A frase que faz o título deste texto parece um exagero mas há verdades tramadas de digerir, nada a fazer. Vá, repitamos, agora todos juntos: sem Princesa Leia não há Guerra das Estrelas. Não há. E não é porque neste último “Rogue One” (SPOILER: não leia este pedaço se não viu o filme) ela aparece digitalmente restaurada como se estivéssemos outra vez em 1977, o ano em que tudo começou. (FIM DE SPOILER: já pode ler). É porque a história que George Lucas criou só faz sentido com ela.

A legião de seguidores da saga só faz sentido com Leia. O regresso ao cinema, ano após ano, com a esperança que o equilíbrio galáctico seja restaurado com um filme razoável, também isso só existe graças à princesa. Que bom para nós, que destino tramado para Carrie Fisher, que para sempre ficou presa ao cliché do penteado em forma de caracol (um de cada lado da cabeça) e da sex bomb que mata um monstro do outro mundo (hey, Jabba, conseguiste a tua vingança, miúdo) num biquíni que merece respeito.
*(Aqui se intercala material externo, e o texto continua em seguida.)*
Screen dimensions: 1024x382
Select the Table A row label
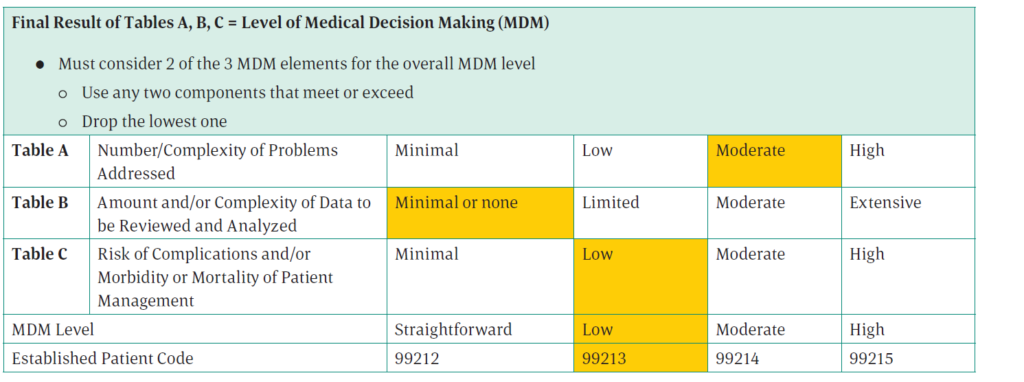(40, 151)

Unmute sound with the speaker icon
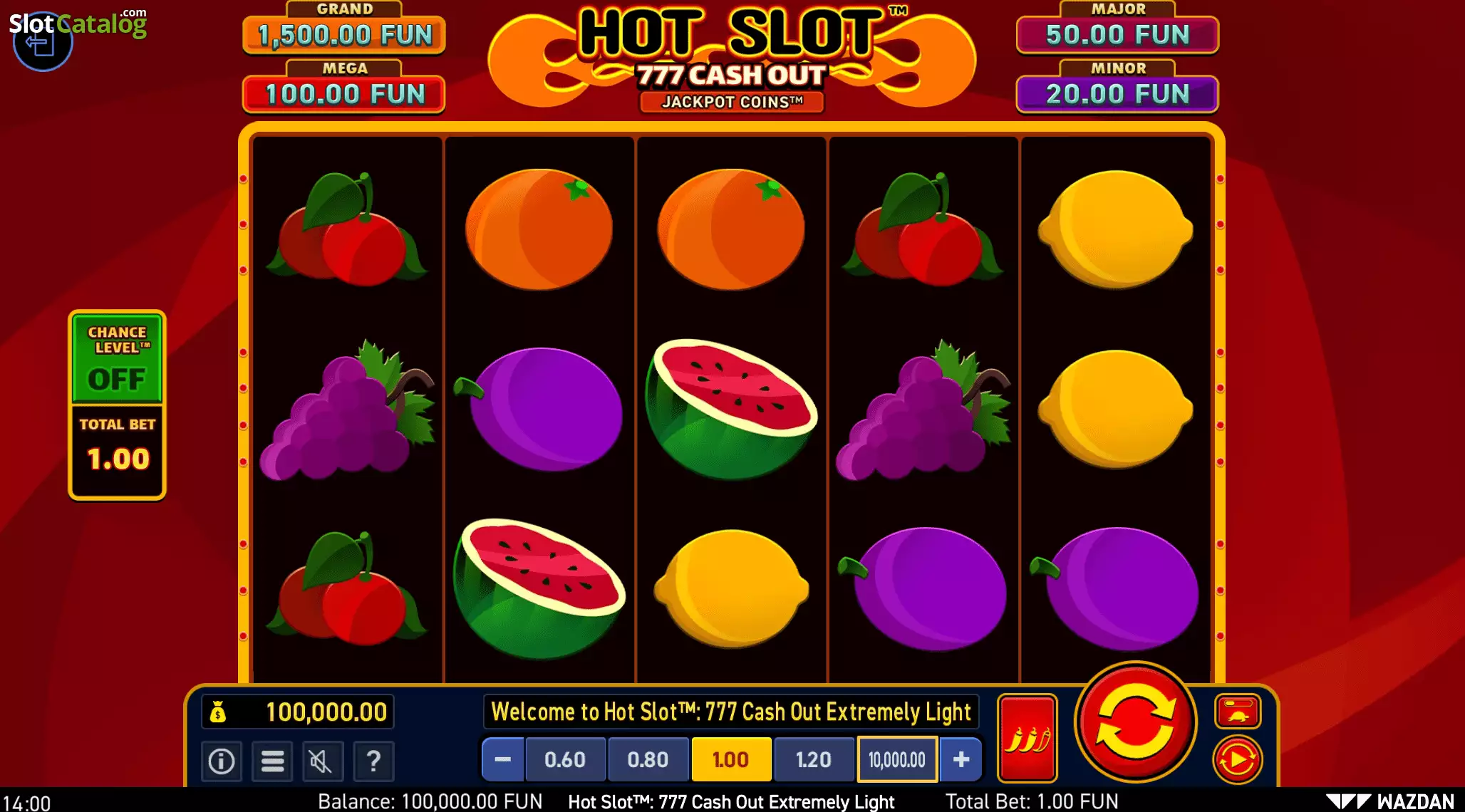coord(322,761)
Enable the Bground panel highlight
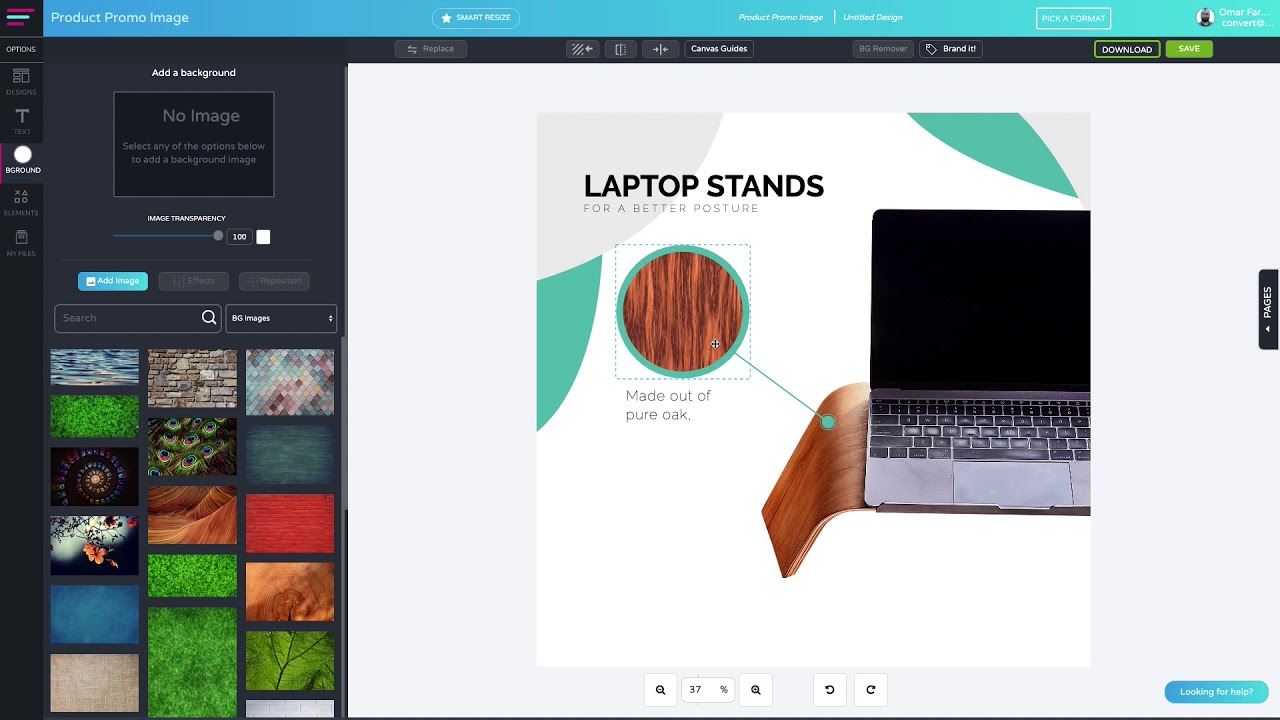The width and height of the screenshot is (1280, 720). [22, 156]
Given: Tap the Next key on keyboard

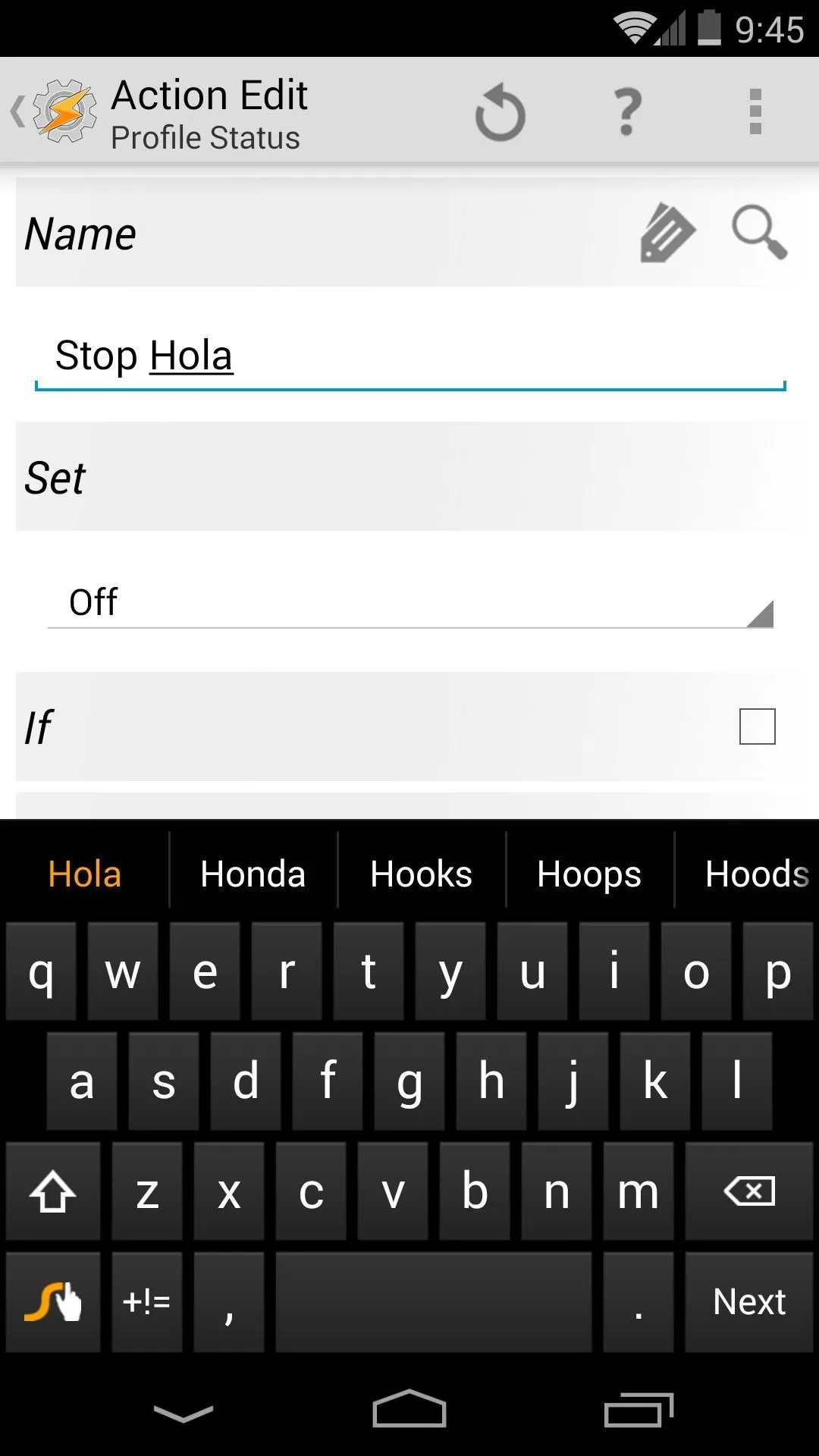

Vamos por partes: Leia era a única que queria salvar o universo. E esta certeza ninguém a pode negar. Han Solo queria sobreviver e beber uns canecos (nada contra), Luke queria encontrar o pai e resolver as suas questões de fé com a Força e o sabre de luz. A princesa não. Leia queria destruir a Estrela da Morte, acabar com o Imperador, dar a vitória à Aliança Rebelde. Era uma líder política e militar, que depois lá se apaixonou porque, enfim, a Harrison Ford não é fácil escapar (de tal maneira que nem na vida real Carrie Fisher lhe conseguiu fugir). Foi ela que lhe disse “eu amo-te”, foi ele que lhe disse “eu sei” como resposta. Era Leia que tinha a vontade e a atitude, os outros seguiam-na numa de “logo se vê como isto acaba”.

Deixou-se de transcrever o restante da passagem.